Fading Afternoon was an oddly tough game to review because its unique blend of genres - life simulation & 2D brawling – and its player-driven gameplay (as opposed to narratively driven) can lead to a sense of aimless meandering as much as it can seem a deep and powerful experience.
The game begins with the protagonist being released from prison, a middle-aged ex-Yakuza member, Seiji Maruyama meets with an old colleague and settles into life post-incarceration. Each day allows you to visit a set number of locations on the map, where you can interact with various folks and do anything from dating through to kicking off a gang war.
This is all presented through a wonderfully detailed 2D world, rich with little aural touches and some evocative music. The details of this pixel world also translate to the controls, which are full of tiny flourishes such as smoking a cigarette, mechanics which don’t particularly add to moving the plot forward but allow you to get more invested in Seiji’s world and situation.
This is what makes the game quite unique, there’s a slow sense of pacing, and it is designed for the player to drink in each step of Seiji’s journey; smoke a cigarette, lean on a rail and listen to the music as time goes by. If, however, this lackadaisical approach doesn’t gel with you – it makes the game feel quite basic and almost too casual to be engrossing. This is unfortunately how the game landed for me.
I spent some time enjoying the scenery, but the fighting soon got repetitive, and I couldn’t muster the enthusiasm to carve my own path, although this openness in the narrative is specifically what draws other people to the game. For it to work for me, I think I needed more to do in the world, otherwise it just felt like… ”well, may as well kick off a gang war, then.”

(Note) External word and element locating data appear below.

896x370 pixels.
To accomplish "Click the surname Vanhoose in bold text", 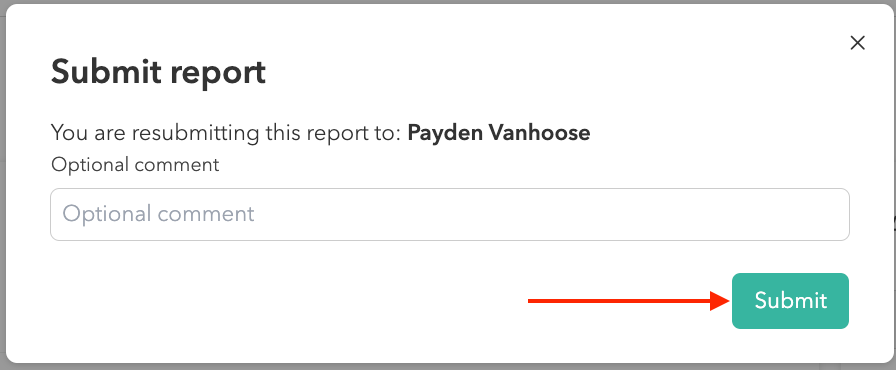I will coord(538,132).
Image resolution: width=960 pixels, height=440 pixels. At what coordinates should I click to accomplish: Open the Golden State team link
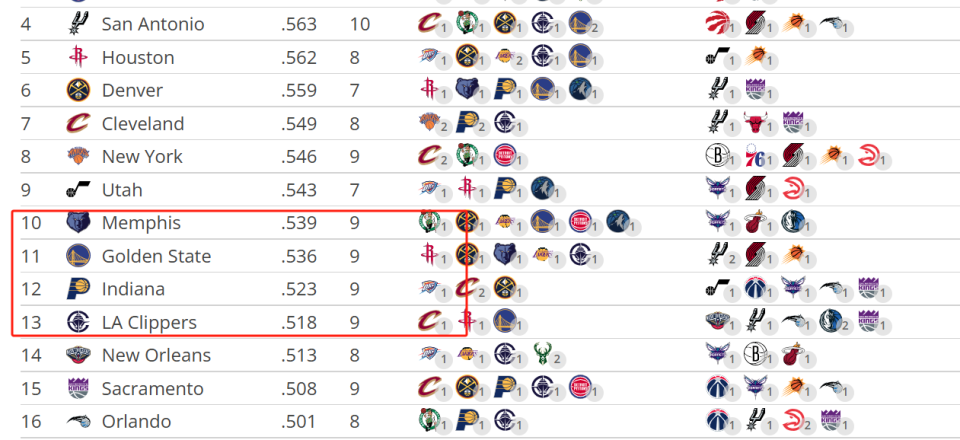(156, 256)
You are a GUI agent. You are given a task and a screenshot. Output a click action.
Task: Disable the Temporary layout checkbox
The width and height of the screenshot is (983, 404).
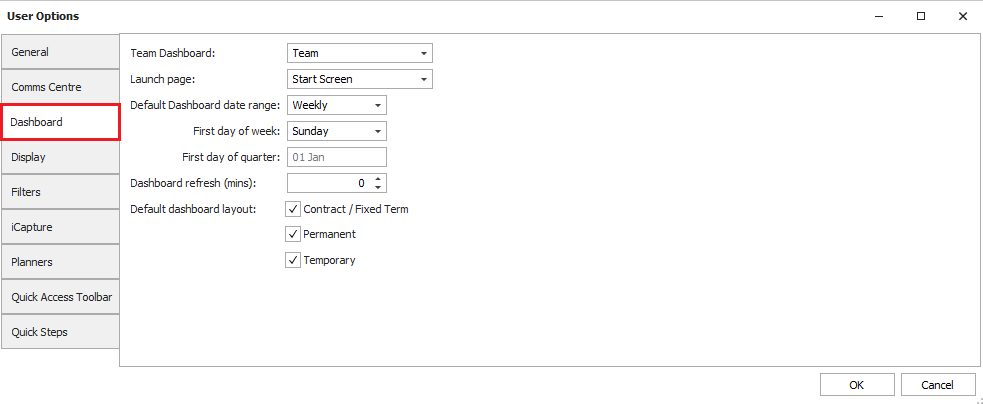point(293,260)
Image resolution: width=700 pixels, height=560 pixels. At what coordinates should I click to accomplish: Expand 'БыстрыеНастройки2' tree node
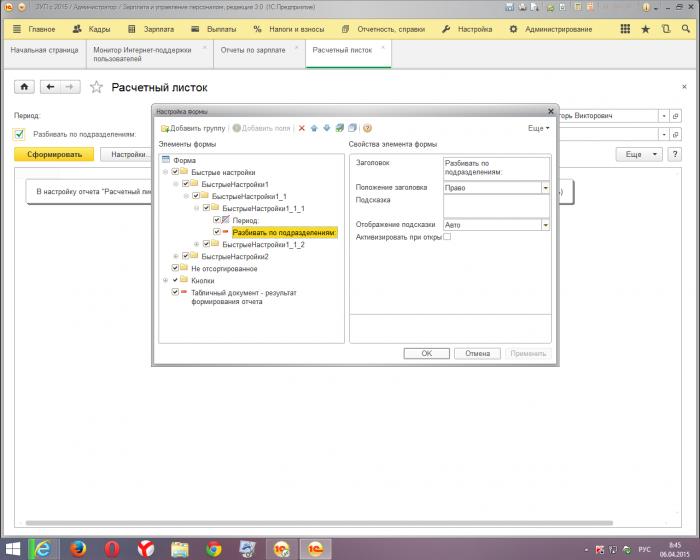(176, 257)
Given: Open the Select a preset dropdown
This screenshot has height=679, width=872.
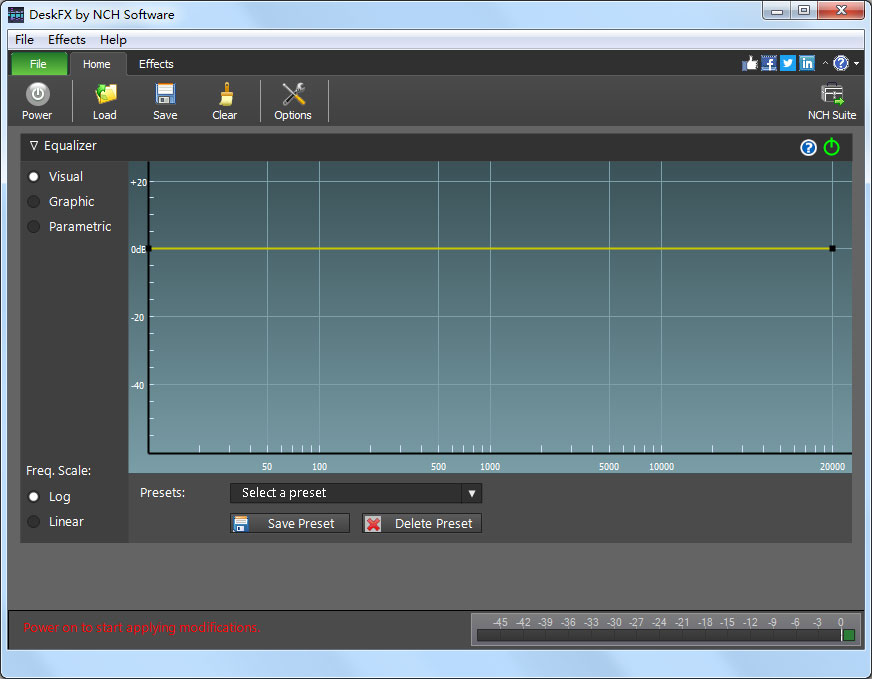Looking at the screenshot, I should coord(355,493).

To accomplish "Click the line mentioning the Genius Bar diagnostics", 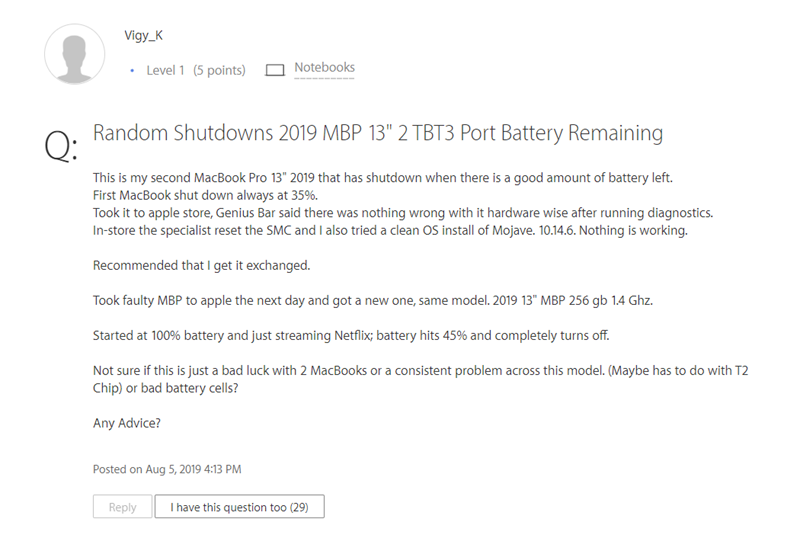I will point(403,213).
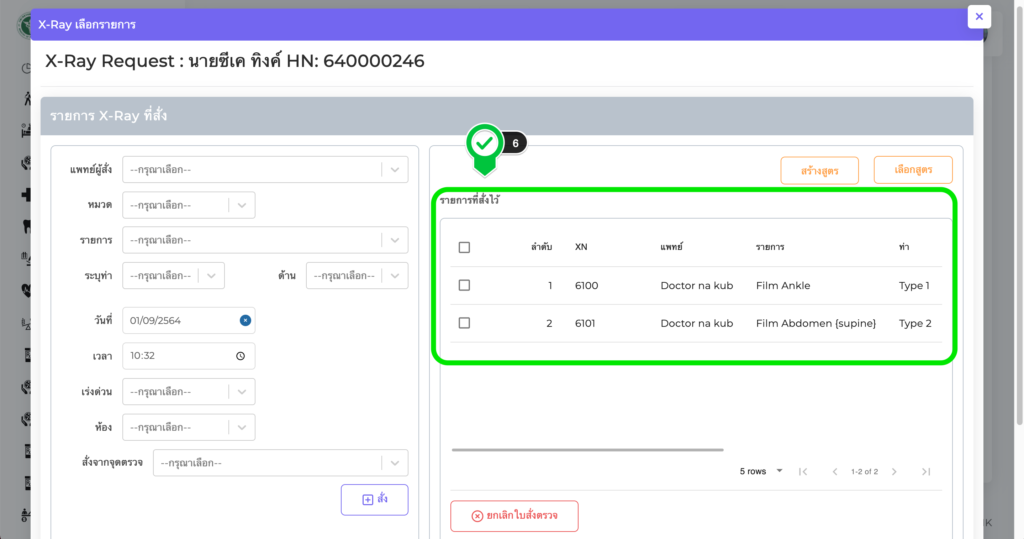Click the เลือกสูตร button
Viewport: 1024px width, 539px height.
tap(912, 170)
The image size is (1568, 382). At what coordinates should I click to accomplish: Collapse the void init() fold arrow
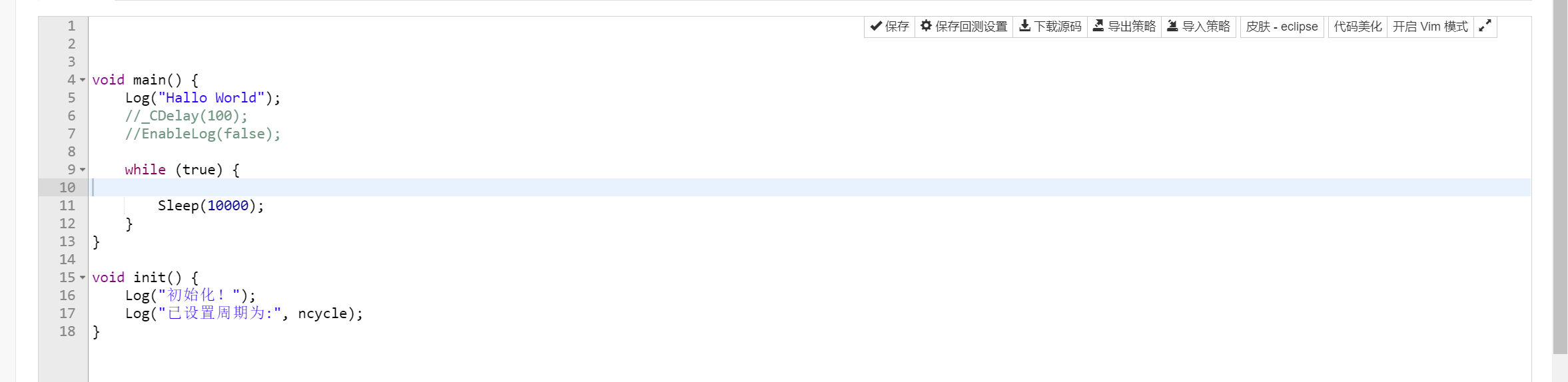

I almost feel like I missed out on getting the most of Fading Afternoon, and I do feel like it’ll be a game that pops up in the future and people will tell me how wonderful they found it, which is fantastic. However, Fading afternoon just missed the mark for me, although it has certainly put Yeo on my map, as there’s a real sense of personality to the release that does make it stand out.
SUMMARY
Whilst it didn’t suck me in, I know that there will be a lot of folks out there that will connect with Fading Afternoon and get an incredible experience out of it, I just wish I was one of them.